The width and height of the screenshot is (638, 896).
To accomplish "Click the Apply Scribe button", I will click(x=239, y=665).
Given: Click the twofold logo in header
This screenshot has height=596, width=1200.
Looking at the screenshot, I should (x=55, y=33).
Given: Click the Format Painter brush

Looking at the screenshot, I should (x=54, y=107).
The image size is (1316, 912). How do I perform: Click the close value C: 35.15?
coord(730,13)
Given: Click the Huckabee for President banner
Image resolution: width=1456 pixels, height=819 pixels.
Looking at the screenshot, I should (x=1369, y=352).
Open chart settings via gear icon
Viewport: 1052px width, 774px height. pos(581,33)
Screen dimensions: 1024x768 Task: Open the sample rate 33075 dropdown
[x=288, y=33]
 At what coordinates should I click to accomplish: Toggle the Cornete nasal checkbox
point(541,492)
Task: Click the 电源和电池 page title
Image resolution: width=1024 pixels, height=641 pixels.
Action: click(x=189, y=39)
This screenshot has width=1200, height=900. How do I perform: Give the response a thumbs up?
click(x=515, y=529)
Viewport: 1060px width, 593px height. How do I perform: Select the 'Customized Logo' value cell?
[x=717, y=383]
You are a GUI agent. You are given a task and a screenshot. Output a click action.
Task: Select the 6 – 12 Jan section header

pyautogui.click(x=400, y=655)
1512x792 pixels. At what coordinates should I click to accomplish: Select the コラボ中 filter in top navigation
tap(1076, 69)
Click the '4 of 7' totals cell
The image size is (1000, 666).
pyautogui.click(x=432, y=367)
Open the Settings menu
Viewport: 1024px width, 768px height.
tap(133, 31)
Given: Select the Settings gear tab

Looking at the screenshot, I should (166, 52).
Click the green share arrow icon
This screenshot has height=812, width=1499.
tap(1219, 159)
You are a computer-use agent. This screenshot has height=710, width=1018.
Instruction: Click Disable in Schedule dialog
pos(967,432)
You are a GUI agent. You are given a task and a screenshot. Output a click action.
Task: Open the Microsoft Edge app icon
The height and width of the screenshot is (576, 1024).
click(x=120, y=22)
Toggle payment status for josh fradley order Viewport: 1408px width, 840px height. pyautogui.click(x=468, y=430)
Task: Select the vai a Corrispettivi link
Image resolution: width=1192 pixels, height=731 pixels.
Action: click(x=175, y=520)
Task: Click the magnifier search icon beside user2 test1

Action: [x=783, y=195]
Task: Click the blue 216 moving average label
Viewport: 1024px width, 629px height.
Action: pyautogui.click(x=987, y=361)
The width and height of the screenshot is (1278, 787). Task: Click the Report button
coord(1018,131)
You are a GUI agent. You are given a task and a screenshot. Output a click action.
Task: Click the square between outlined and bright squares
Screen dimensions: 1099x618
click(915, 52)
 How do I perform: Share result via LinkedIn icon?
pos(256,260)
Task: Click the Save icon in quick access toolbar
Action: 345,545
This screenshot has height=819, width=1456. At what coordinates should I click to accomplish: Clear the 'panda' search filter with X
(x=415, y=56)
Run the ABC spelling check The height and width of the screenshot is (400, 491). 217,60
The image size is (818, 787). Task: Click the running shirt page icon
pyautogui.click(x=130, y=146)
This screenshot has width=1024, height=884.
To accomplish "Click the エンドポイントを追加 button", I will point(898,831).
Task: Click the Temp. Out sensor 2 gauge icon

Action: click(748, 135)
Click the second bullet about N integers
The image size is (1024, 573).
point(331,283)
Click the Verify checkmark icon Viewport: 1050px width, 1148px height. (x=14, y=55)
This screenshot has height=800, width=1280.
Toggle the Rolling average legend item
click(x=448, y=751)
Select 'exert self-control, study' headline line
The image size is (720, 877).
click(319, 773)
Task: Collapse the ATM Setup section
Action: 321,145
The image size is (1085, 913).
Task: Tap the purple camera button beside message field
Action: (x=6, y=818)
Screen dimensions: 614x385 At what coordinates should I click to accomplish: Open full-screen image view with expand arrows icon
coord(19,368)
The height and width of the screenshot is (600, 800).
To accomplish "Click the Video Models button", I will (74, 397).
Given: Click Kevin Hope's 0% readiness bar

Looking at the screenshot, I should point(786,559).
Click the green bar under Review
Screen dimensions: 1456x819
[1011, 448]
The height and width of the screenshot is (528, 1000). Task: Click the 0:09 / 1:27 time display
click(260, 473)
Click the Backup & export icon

Directive.
Rewrite all of these lines, replacing "Format Painter" with "Paint Bucket" and keeping everything else the same.

Reply.
The width and height of the screenshot is (638, 896).
To accomplish "Click the Apply Scribe button", I will click(x=239, y=665).
Given: Click the twofold logo in header
This screenshot has height=596, width=1200.
Looking at the screenshot, I should (x=55, y=33).
Given: Click the Paint Bucket brush

Looking at the screenshot, I should (x=54, y=107).
The image size is (1316, 912). How do I perform: Click the close value C: 35.15?
coord(730,13)
Given: Click the Huckabee for President banner
Image resolution: width=1456 pixels, height=819 pixels.
Looking at the screenshot, I should (x=1369, y=352).
Open chart settings via gear icon
Viewport: 1052px width, 774px height. pos(581,33)
Screen dimensions: 1024x768 Task: Open the sample rate 33075 dropdown
[x=288, y=33]
 At what coordinates should I click to accomplish: Toggle the Cornete nasal checkbox
point(541,492)
Task: Click the 电源和电池 page title
Image resolution: width=1024 pixels, height=641 pixels.
Action: click(x=189, y=39)
This screenshot has width=1200, height=900. How do I perform: Give the response a thumbs up?
click(x=515, y=529)
Viewport: 1060px width, 593px height. How do I perform: Select the 'Customized Logo' value cell?
[x=717, y=383]
You are a GUI agent. You are given a task and a screenshot. Output a click action.
Task: Select the 6 – 12 Jan section header

pyautogui.click(x=400, y=655)
1512x792 pixels. At what coordinates should I click to accomplish: Select the コラボ中 filter in top navigation
tap(1076, 69)
Click the '4 of 7' totals cell
The image size is (1000, 666).
pyautogui.click(x=432, y=367)
Open the Settings menu
Viewport: 1024px width, 768px height.
tap(133, 31)
Given: Select the Settings gear tab

Looking at the screenshot, I should (166, 52).
Click the green share arrow icon
This screenshot has height=812, width=1499.
tap(1219, 159)
You are a computer-use agent. This screenshot has height=710, width=1018.
Instruction: Click Disable in Schedule dialog
pos(967,432)
You are a GUI agent. You are given a task and a screenshot. Output a click action.
Task: Open the Microsoft Edge app icon
The height and width of the screenshot is (576, 1024).
click(x=120, y=22)
Toggle payment status for josh fradley order Viewport: 1408px width, 840px height. pyautogui.click(x=468, y=430)
Task: Select the vai a Corrispettivi link
Image resolution: width=1192 pixels, height=731 pixels.
Action: click(x=175, y=520)
Task: Click the magnifier search icon beside user2 test1

Action: [x=783, y=195]
Task: Click the blue 216 moving average label
Viewport: 1024px width, 629px height.
Action: pyautogui.click(x=987, y=361)
The width and height of the screenshot is (1278, 787). Task: Click the Report button
coord(1018,131)
You are a GUI agent. You are given a task and a screenshot. Output a click action.
Task: Click the square between outlined and bright squares
Screen dimensions: 1099x618
click(915, 52)
 How do I perform: Share result via LinkedIn icon?
pos(256,260)
Task: Click the Save icon in quick access toolbar
Action: 345,545
This screenshot has height=819, width=1456. At what coordinates should I click to accomplish: Clear the 'panda' search filter with X
(x=415, y=56)
Run the ABC spelling check The height and width of the screenshot is (400, 491). 217,60
The image size is (818, 787). Task: Click the running shirt page icon
pyautogui.click(x=130, y=146)
This screenshot has width=1024, height=884.
To accomplish "Click the エンドポイントを追加 button", I will point(898,831).
Task: Click the Temp. Out sensor 2 gauge icon

Action: click(748, 135)
Click the second bullet about N integers
The image size is (1024, 573).
point(331,283)
Click the Verify checkmark icon Viewport: 1050px width, 1148px height. (x=14, y=55)
This screenshot has height=800, width=1280.
Toggle the Rolling average legend item
click(x=448, y=751)
Select 'exert self-control, study' headline line
The image size is (720, 877).
click(319, 773)
Task: Collapse the ATM Setup section
Action: 321,145
The image size is (1085, 913).
Task: Tap the purple camera button beside message field
Action: (x=6, y=818)
Screen dimensions: 614x385 At what coordinates should I click to accomplish: Open full-screen image view with expand arrows icon
coord(19,368)
The height and width of the screenshot is (600, 800).
To accomplish "Click the Video Models button", I will (74, 397).
Given: Click Kevin Hope's 0% readiness bar

Looking at the screenshot, I should point(786,559).
Click the green bar under Review
Screen dimensions: 1456x819
[1011, 448]
The height and width of the screenshot is (528, 1000). Task: Click the 0:09 / 1:27 time display
click(260, 473)
Click the Backup & export icon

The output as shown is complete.